** TEXT PROVIDED follows **

Suicide a curse of the educated in India
Rashi Aditi Ghosh/Zee Research Group
It is often believed that education is the key to happiness and prosperity in everyone’s life. The general perception, however, seems to be wrong. As per the latest National Crime Records Bureau-2012 (NCRB) report, educated men and women are less likely to commit suicide than their non-educated counterparts.
A Zee Research Group analysis of the NCRB report reveals that the suicide rate amongst literate people is higher compared to people with no education.
While 81.3 per cent of literate people committed suicides in 2012, 19.7 per cent of illiterate people took the extreme step to end their lives in 2012.
In 2011, as against 80 per cent of literate suicide victims, 10.9 per cent illiterate people contributed to suicidal deaths.
Reasoning excessive pressure and lack of job opportunities for increasing number of suicides amongst educated people, Ripan Sippy, a clinical psychologist from Delhi said, “After completion of education when one fails to get a decent job they slip into deep depression and isolation. This is the time when their mental imbalance forces them to kill themselves.”
As matter of fact, suicidal deaths within people educated up to primary level and middle level accounted the most at 23.0 per cent in 2012.
Similarly in 2012, 3.4 per cent suicide victims were graduated and 0.6 per cent victims were post-graduated.
NCRB also reports that in 2012, the percentage of men suicide victims both in literate and illiterate category is higher than their women counterparts.

** End of TEXT PROVIDED **
** PROVIDED DATA follows **

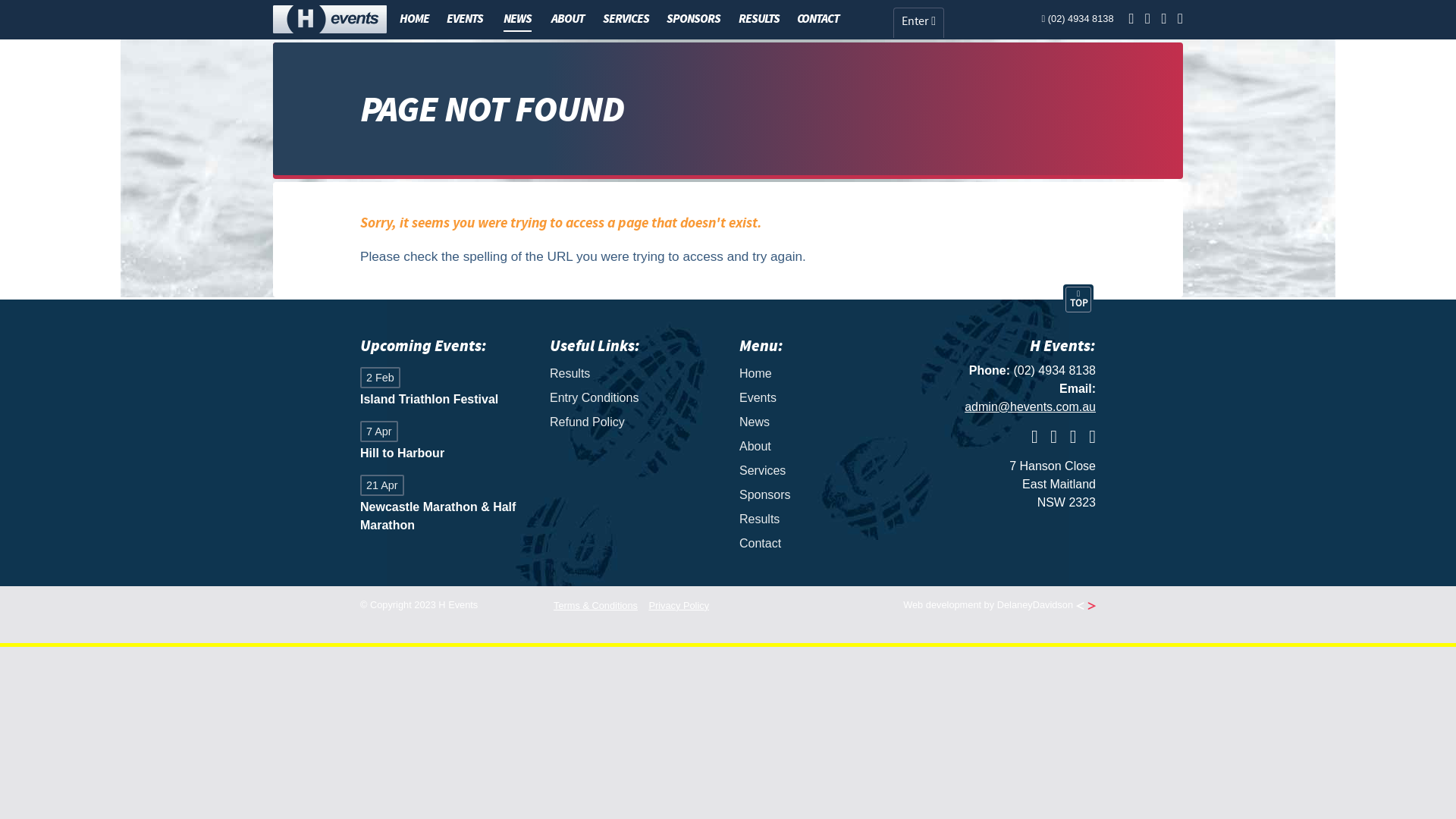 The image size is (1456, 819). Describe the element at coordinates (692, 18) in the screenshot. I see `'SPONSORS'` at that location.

** End of PROVIDED DATA **
** PROVIDED DATA follows **

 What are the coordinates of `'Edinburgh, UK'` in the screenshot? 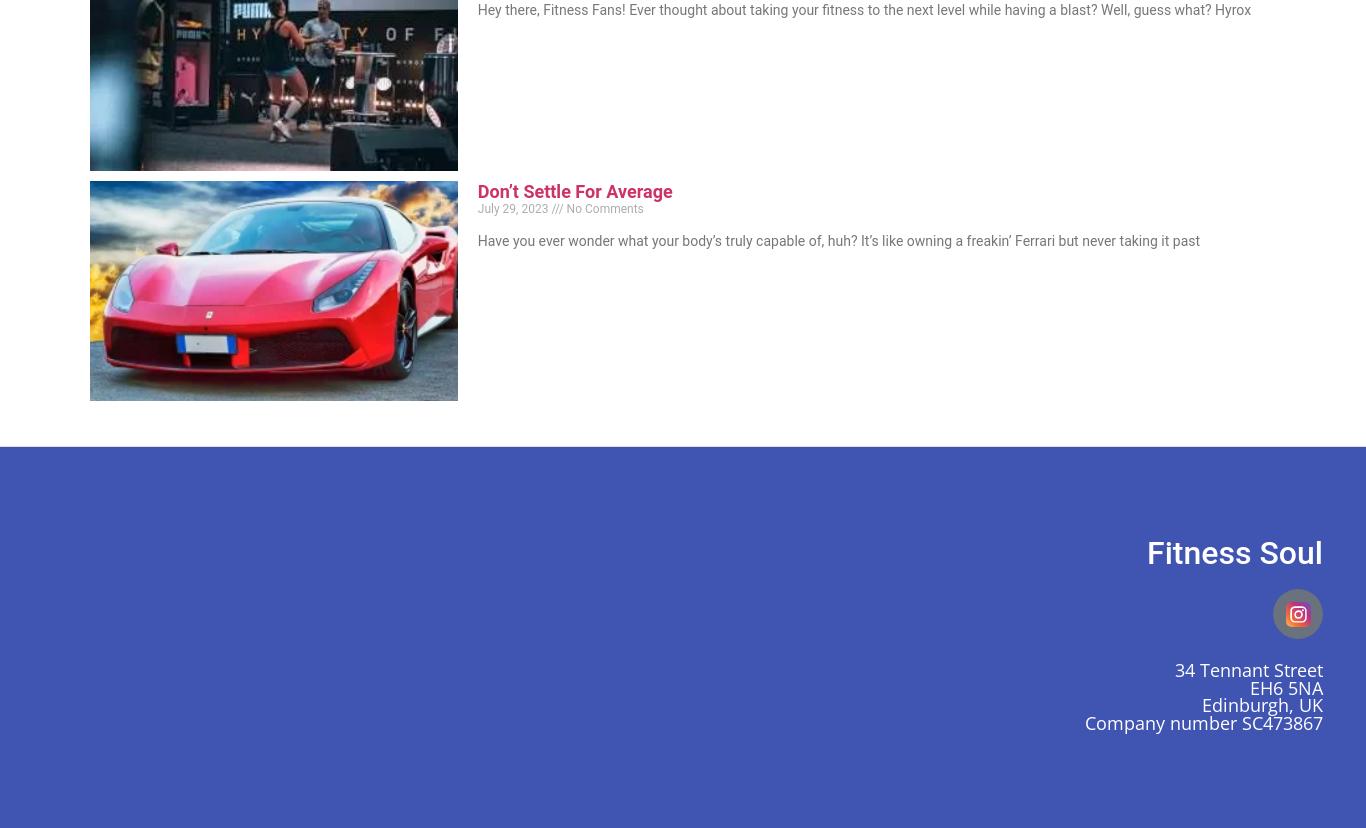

** End of PROVIDED DATA **
** PROVIDED DATA follows **

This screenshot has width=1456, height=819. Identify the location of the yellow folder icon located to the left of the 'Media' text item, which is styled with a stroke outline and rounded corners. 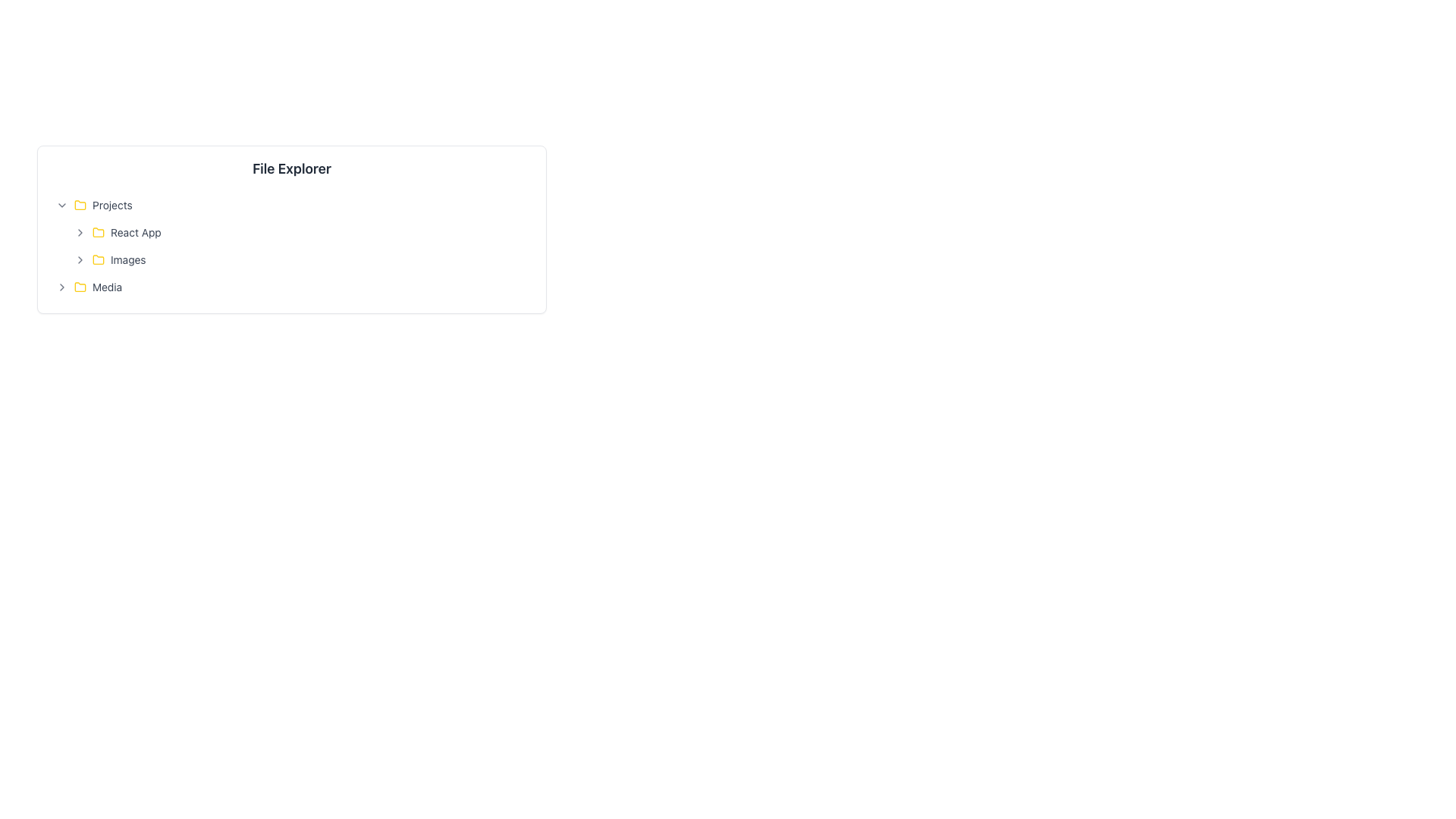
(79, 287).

** End of PROVIDED DATA **

> [TASK INSTRUCTIONS]
A. Answer these questions using the article on suicide among the educated in India:
(i) What profession does the article give for Ripan Sippy, and where is he from?
(ii) What percentage of suicide victims in 2012 were post-graduated?
(iii) What percentage of suicidal deaths in 2011 came from illiterate people?
B. Say whether each statement agrees with the article on suicide among the educated in India, and quote the words that decide it:
(i) The analysis of the NCRB report is credited to the Zee Research Group.
(ii) In 2012, the percentage of women suicide victims in the literate category was higher than that of men.
(iii) The figures come from the NCRB report for 2012.
C. Extend the article on suicide among the educated in India, starting after its last sentence.
The material was drawn from a separate source and is unrelated to the article.

> [SOLVED PROBLEMS]
A.
(i) He is a clinical psychologist from Delhi.
(ii) 0.6 per cent.
(iii) 10.9 per cent.

B.
(i) Yes: "A Zee Research Group analysis of the NCRB report reveals that the suicide rate amongst literate people is higher compared to people with no education."
(ii) No: "the percentage of men suicide victims both in literate and illiterate category is higher than their women counterparts."
(iii) Yes: "As per the latest National Crime Records Bureau-2012 (NCRB) report"

C.
While 66.2 per cent of literate male committed suicide in 2012, 61 per cent of illiterate male killed themselves in 2012.
The issue of higher suicidal deaths amongst educated people has also been raised in another report published in the British Medical journal -The Lancet (Released on June 22’2012).
According to the Lancet study, educated persons were at greater risk of completing a suicide.
The report further shows that the risk of completing a suicide was 43 per cent higher in men, who finished secondary or higher education, in comparison to those who had not completed primary education. Among women, the risk increased to 90 per cent.
Commenting on rising risk of men committing suicides, Atit Rajpara, men rights activist said, “Social expectations in Indian families forces every man to earn for the entire family. When you fail to meet expectations and lack every bit of support to vent your feelings, you take the extreme step of killing yourself.”